For T@ and M@ compound expressions that only address resources (a "pure resource target"), the managing minion is not a target for the function itself — its job is to run the resources inline, not to apply the state to its own filesystem.

The framework detects this case via data["pure_resource_target"] in _thread_return() and skips the regular function execution on the managing minion. Without that skip you'd see a spurious "state.apply not found" block from the managing minion alongside the real per-resource results.

If the target expression also matches the managing minion (a wildcard glob like salt '*' state.apply, or a grain match the host also satisfies), the managing minion runs the apply against itself too — its results appear in the combined dict alongside the per-resource results.

The __minion__ escape hatch#

Inside per-resource state code, __salt__ is the per-resource execution loader. That's almost always what you want — it gives you both your overrides (where they exist) and the standard module set (everywhere else).

Occasionally a state needs to do something on the managing minion itself — write a checkpoint to /var/lib/salt/ after each resource finishes, look up a credential from the host's keychain, etc. That's what __minion__ is for. It's the managing minion's regular execution-module loader, packed into per-resource state and execution modules as an explicit escape hatch:

def post_widget_apply(name, **kwargs):
    ret = {"name": name, "result": True, "changes": {}, "comment": ""}

    widget_status = __salt__["widget.status"](name)
    if widget_status.get("ok"):
        __minion__["file.append"](
            "/var/lib/salt/widget-applied.log",
            f"{name} applied successfully\n",
        )
        ret["comment"] = "Recorded apply on managing minion"
    else:
        ret["result"] = False
        ret["comment"] = "Widget not in OK state"

    return ret

Reach for __minion__ deliberately. It is a deliberate cross-context call: the state is running in resource context but reaches back to the host. State module authors should think of it the way they'd think of running subprocess.run from a state function — fine when it's the right answer, a smell when used by reflex.

When state.apply falls through to the standard module#

For resource types without a per-type override of the state slot (no salt/resources/<rtype>/modules/state.py), the standard salt.modules.state module runs in the per-resource loader. That means:

  • __salt__["state.apply"] for that resource compiles the high state on the managing minion, using the per-resource execution loader for __salt__ inside the rendered states.
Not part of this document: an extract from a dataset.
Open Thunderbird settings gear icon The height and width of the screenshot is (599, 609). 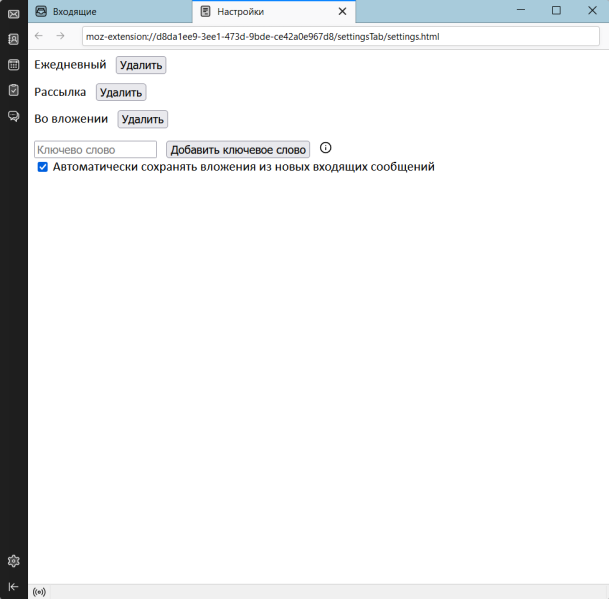pos(13,561)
  • The states themselves run on the managing minion (because that's where the state engine is) but every module call inside them dispatches via the per-resource loader.

For resource types that ship a per-type state.py (today: the ssh resource), state.apply runs on the resource itself via whatever transport the override implements.

Both shapes converge at the same return contract — per-resource state results folded into the managing minion's combined return.

Debugging tips#

  • Where is my state running? Look at the minion field in the highstate output. For resource types without a state override it's the managing minion (with per-resource __salt__). For types with a state override it's "wherever the override sends it" — for the SSH resource type, that's the remote host over SSH.

  • State ID collisions in output. If two different resources produce the same state ID after the rid prefix, you have a prefixing bug — usually a state ID that contains characters Salt treats specially in the low-key encoding. File a bug.

  • "State X is not available." Means the per-resource loader has no module providing slot X. Either ship an override at <rtype>/modules/X.py or use a different state.